WHAT IS REQUIRED :: Each line of the data must be written out again verbatim; no image belongs in the copy.

--- INPUT ---

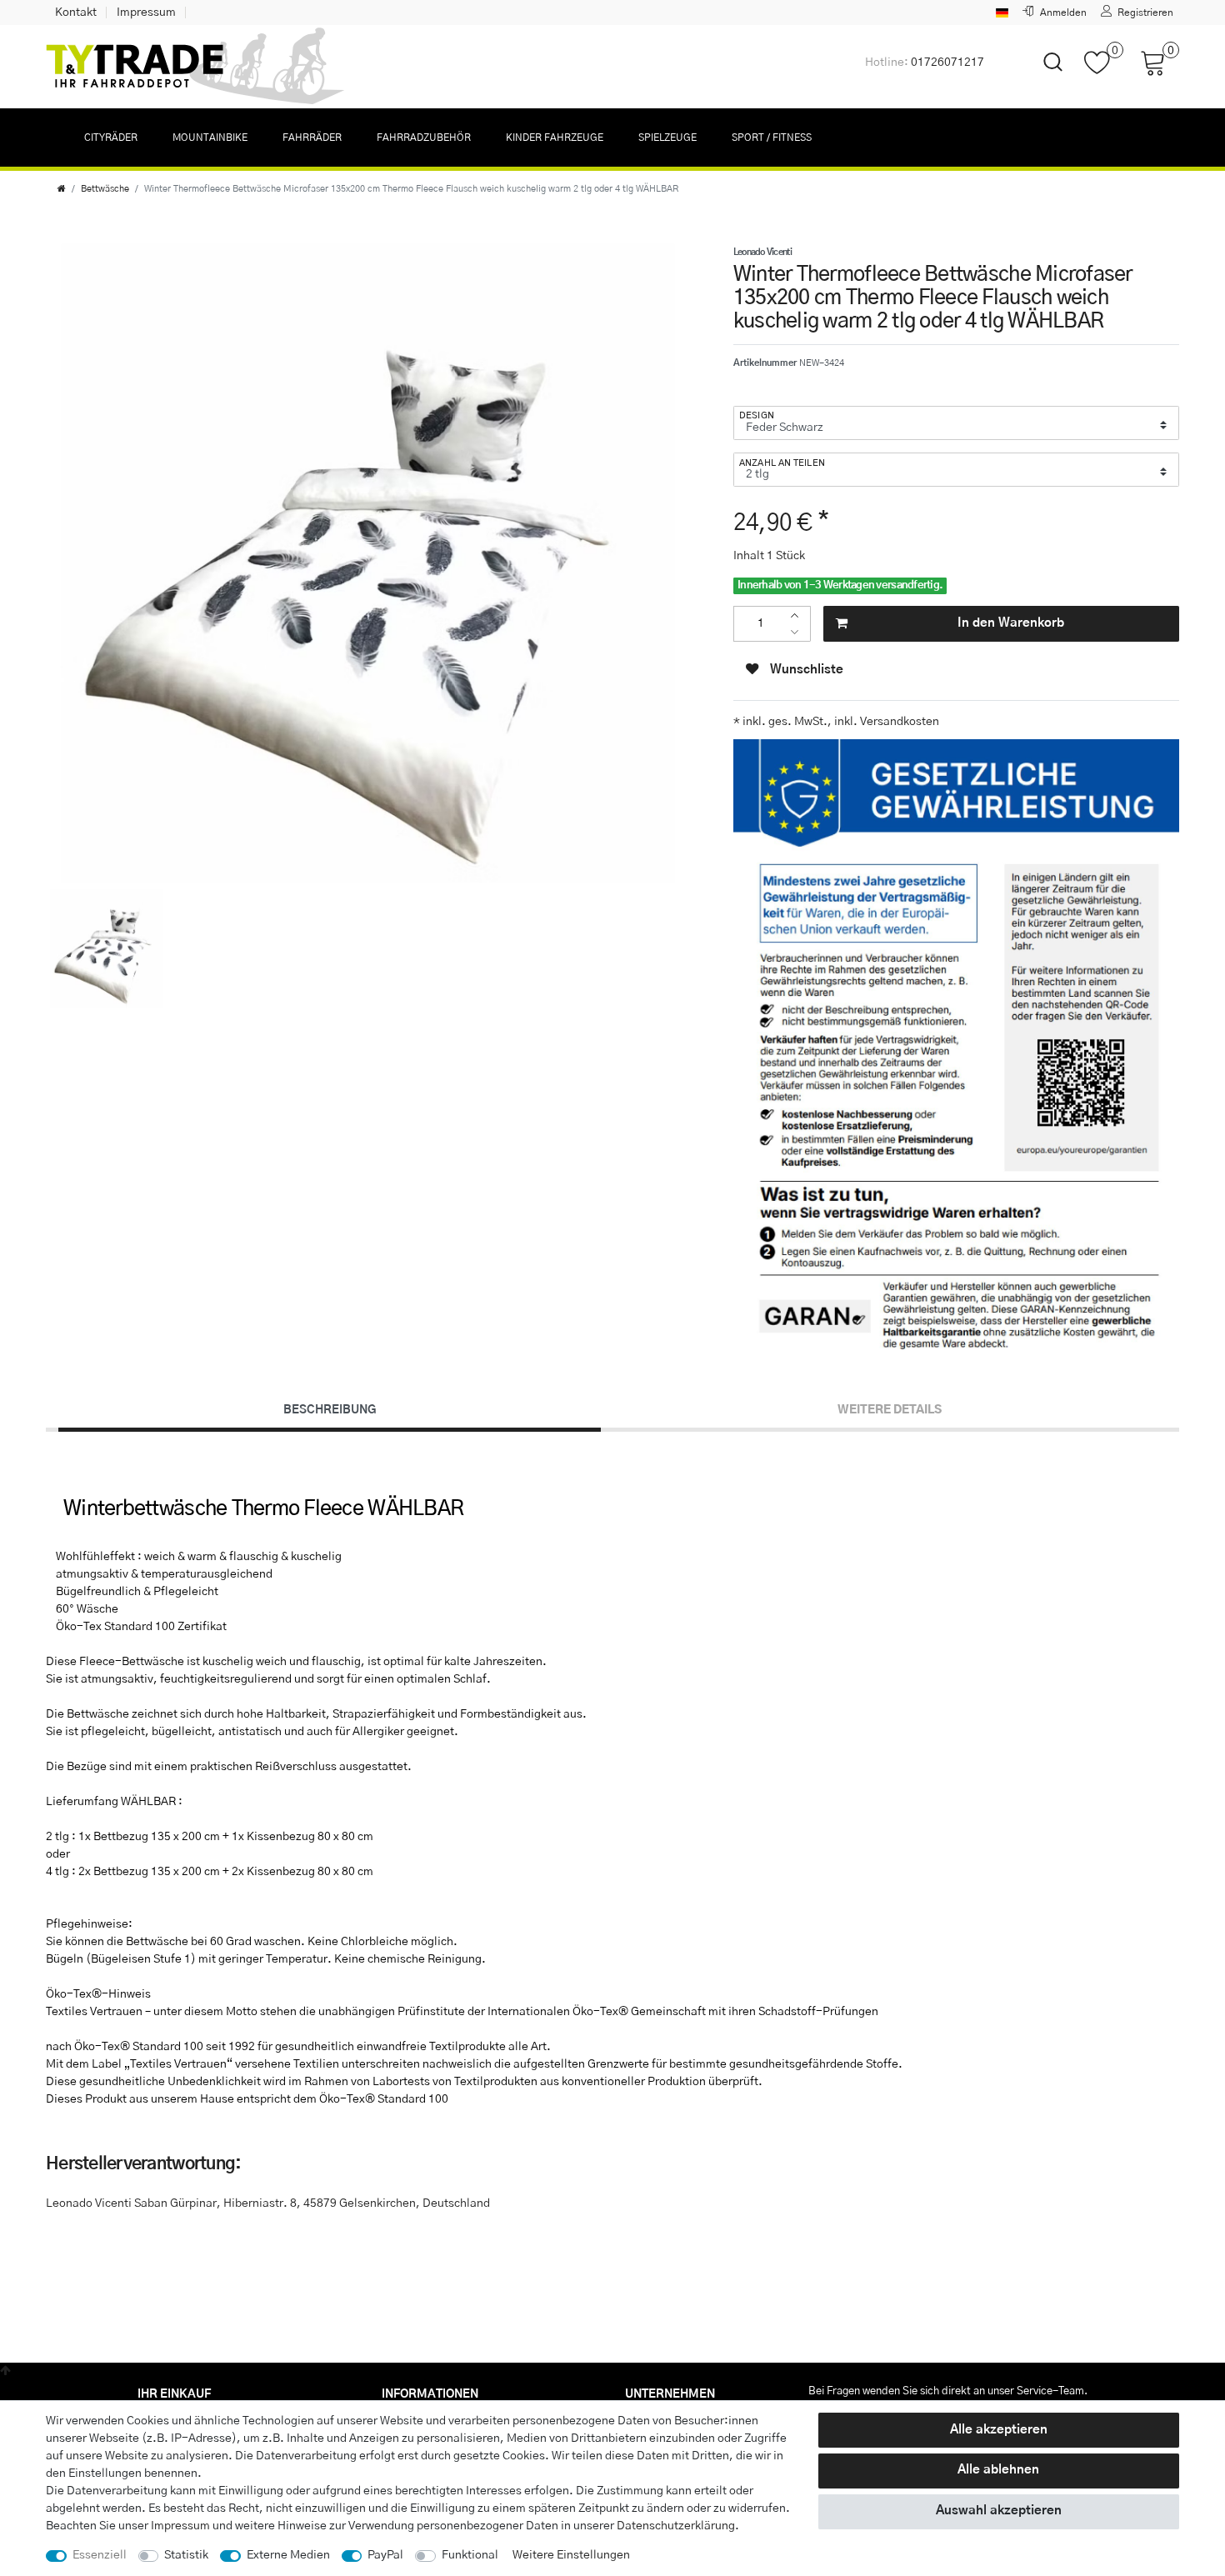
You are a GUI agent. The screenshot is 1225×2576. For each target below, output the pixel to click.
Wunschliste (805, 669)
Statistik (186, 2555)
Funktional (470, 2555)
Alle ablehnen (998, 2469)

---

REPLY TO THE EXERCISE ::
You are a GUI agent. The screenshot is 1225×2576. For each target below, output the pixel to click.
Wunschliste (805, 669)
Statistik (186, 2555)
Funktional (470, 2555)
Alle ablehnen (998, 2469)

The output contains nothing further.